Pazar , Eylül 29 2024

Bir köpekten mektup: “Ben bir köpeğim, eşya değil.”

Ben bir köpeğim. Yaşayan, nefes alan bir hayvan. Acıyı, sevinci, sevgiyi, korkuyu hisseden.

Ben bir eşya değilim. Eğer bana vurulursa, yaralanırım, kanarım, kırılırım. Acı hissederim. Ben bir eşya değilim.

Ben bir köpeğim. Oyun ve yürüyüşleri severim, ama her şeyden önemlisi sürümü severim; yani ailemi, insanlarımı.

İnsanımın yanında olmak her şeyden çok istediğim şeydir. Onun uyuduğu yerde uyuyup, yürüdüğü yerde yürümek isterim. Ben bir köpeğim ve sevgiyi hissederim. Dostluk isterim.

Merhametli bir el ve yumuşak bir yatak hoşuma gider. Ailemle bir yuvam olsun isterim, bir zincirin ucunda bağlı ya da bir kulübenin içinde saatlerce kapalı olmak değil.

Ben dost olmak için doğmuşum, yalnızlık için değil.

Çok soğuğu ve çok sıcağı hissederim. Acıkırım ve susarım. Ben yaşayan bir canlıyım, bir eşya değil.

Sen gittiğinde seninle gelmek isterim. Beni bırakıp gidersen şevkle gelmeni beklerim. Sesini özlerim. Seni memnun etmek için elimden geleni yaparım. Ben senin değerli dostun olmak için yaşarım.

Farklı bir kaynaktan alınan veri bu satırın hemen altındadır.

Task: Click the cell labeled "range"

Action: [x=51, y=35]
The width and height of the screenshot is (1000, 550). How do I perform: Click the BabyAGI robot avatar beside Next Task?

Ben bir köpeğim. Benim davranışlarımı para, hırs, nefret belirlemez. Önyargı bilmem. Anı yaşarım ve sevgi ile sadakatten beslenirim.

Fotoğraf: rover.com
Fotoğraf: rover.com

Beni hissiz bir nesneyle karıştırmayın. Ben hissedebilir ve düşünebilirim. Fiziksel acıdan daha fazlasını hissederim, korkuyu ve sevinci, sevgiyi ve kargaşayı. Benim hislerim var. Ve büyük olasılıkla senden fazla. Ben senin kelimelerini anlama yeteneğine sahibim, ama sen her zaman beni anlayamayabilirsin.

Ben bir köpeğim. Senin yardımın olmadan kendime bakamam. Eğer beni bir yere bağlayıp yemek vermezsen, açlıktan ölürüm. Eğer beni bir otoyola terkedersen, korkuyu ve yalnızlığı yaşarım. Seni ararım ve beni neden bıraktığını düşünürüm. Ben atılacak ya da unutulacak bir mal parçası değilim.

Eğer beni bir barınağa bırakırsan, korkarım ve şaşırırım. Kafesime yaklaşan her ayak sesini sen zannederek dönüşünü beklerim.

Ben bir köpeğim – yaşayan ve nefes alan bir canlıyım. Eğer beni evine almaya karar verirsen, lütfen beni sağlıklı ve mutlu tutacak ihtiyaçlarımı bana sağla.

İyi gıdalar, temiz su, sıcak bir yuva ve sevgi ver bana. Beni terketme. Bana vurma. Hayatının seyri değişince beni atma. Ya beni hayatımın sonuna kadar seninle yaşat, ya da en baştan hiç evine götürme.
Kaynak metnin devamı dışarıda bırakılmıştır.